Chego de viagem e a geladeira é uma instalação pós-moderna. Vazia. Sem nada para comer e a fome gritando, vou ao lugar mais perto de casa. Não que eu ame muito tudo isso. Pergunto se o tal do Big Tasty é maior do que o Big Mac. Ela diz que é “beeeem maior”. Este é meu único critério para escolher o sanduíche, com fritas e refri grande. Era uma noite quente no verão carioca, pós-carnaval, com as ruas ainda sujas e fedendo a mijo dos foliões mal-educados dos blocos. O ar-condicionado da birosca americana não funcionava. Pronto. Visualizou o inferno? Calma, ainda não chegamos lá. O sanduíche lembra remotamente o da foto no cartaz. E o molho é horroroso. Quantas camadas faltam, Dante? Enquanto como empurrando o bolo alimentar para dentro com fartos goles na Coca, uma super-hiper-ultra-mega-giga barata cascuda, daquelas voadoras, desfila lenta e garbosamente pela parede. Minha proposta de jantar era trash, mas nem tanto.


Chamo o faxineiro para matá-la.

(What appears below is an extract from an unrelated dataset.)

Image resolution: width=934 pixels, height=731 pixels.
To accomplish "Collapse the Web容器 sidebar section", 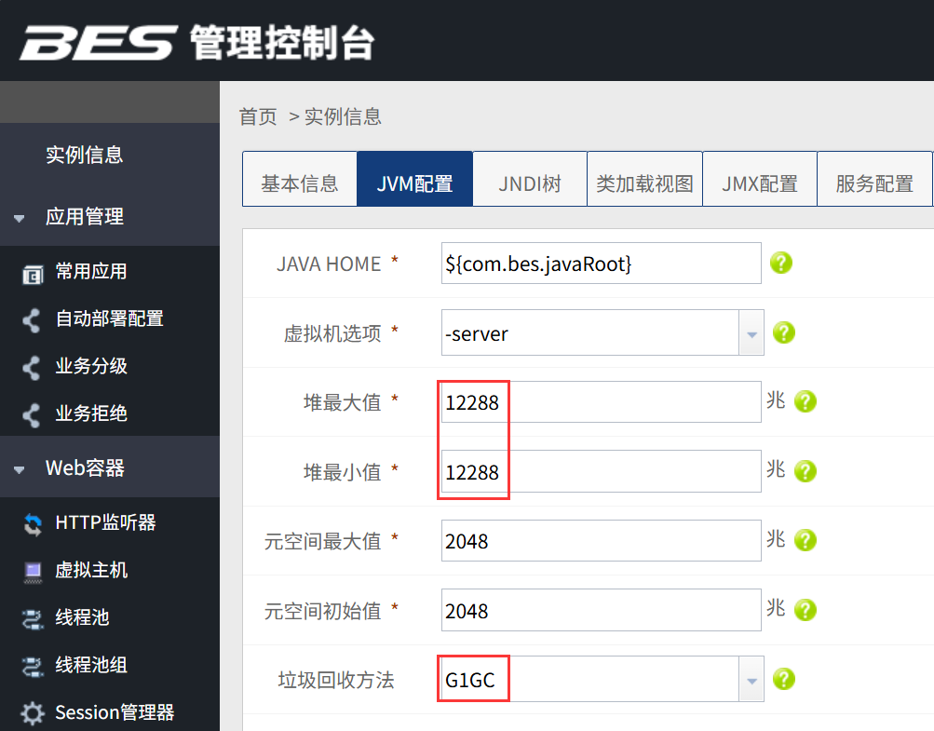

O jovem aquiesce com a cabeça, mas para minha surpresa, dirige-se ao depósito e se esconde lá dentro, mantendo a porta entreaberta enquanto observa a barata dona da parede.

Chamo o segurança, digo que pedi ao faxineiro para matá-la, mas zero atitude. O segurança vai falar com o gerente. O segurança volta e diz que o gerente disse que era para o faxineiro matar a barata. Faz sentido. Barata não é bandido, então é da alçada do faxineiro. É uma questão de governança corporativa. O segurança diz que o faxineiro tem medo de barata. Super qualificado para o cargo.

O faxineiro permanece escondido. Chega uma, e depois outra, funcionária para o trabalho. A ambas ele pede ajuda. As duas negam, mas sem nenhuma afetação ou temor excessivo em relação à visitante ilustre. Eu continuo comendo. Corajoso.

O gerente sai detrás do balcão, com vassoura em punho. Atinge a fera voadora e termina o serviço com um segundo golpe sobre a cambaleante besta assassina. O faxineiro, aliviado, sai então de seu bunker, varre o cadáver e sorri amarelo. Em tom desbotado, diferente do M do letreiro luminoso.





23/02/2012 - Avenida Nossa Senhora de Copacabana.

quinta-feira, 1 de março de 2012

Cena contemporânea

Restaurante do shopping, desses em que se escolhem ingredientes e molho para montar a salada acompanhada de quiche. Executiva loura balzaquiana bonita de bolsa Louis Vuitton mexe ansiosamente em seu smartphone enquanto aguarda a comida. O prato chega, o telefone toca, ela atende. É uma amiga. Ela ouve enquanto mastiga e fala. Quem me conhece sabe o quanto sou curioso. Presto atenção na conversa, naquilo que posso ouvir por conta da distância entre nossas mesas. São palavras e frases picotadas que consigo pegar. Ela menciona o Facebook. Do carinha – namorado, ficante, pretendente, sei lá qual o status. Diz que isso – embora não dê para eu saber o que é “isso” exatamente - é demais para ela, demais para qualquer mulher suportar. Pelo jeito, viu ou leu algo que não gostou. Conversa longamente com a amiga. Pede opinião, conselho. Desabafa. Termina a conversa. Termina a comida. Terminará a relação?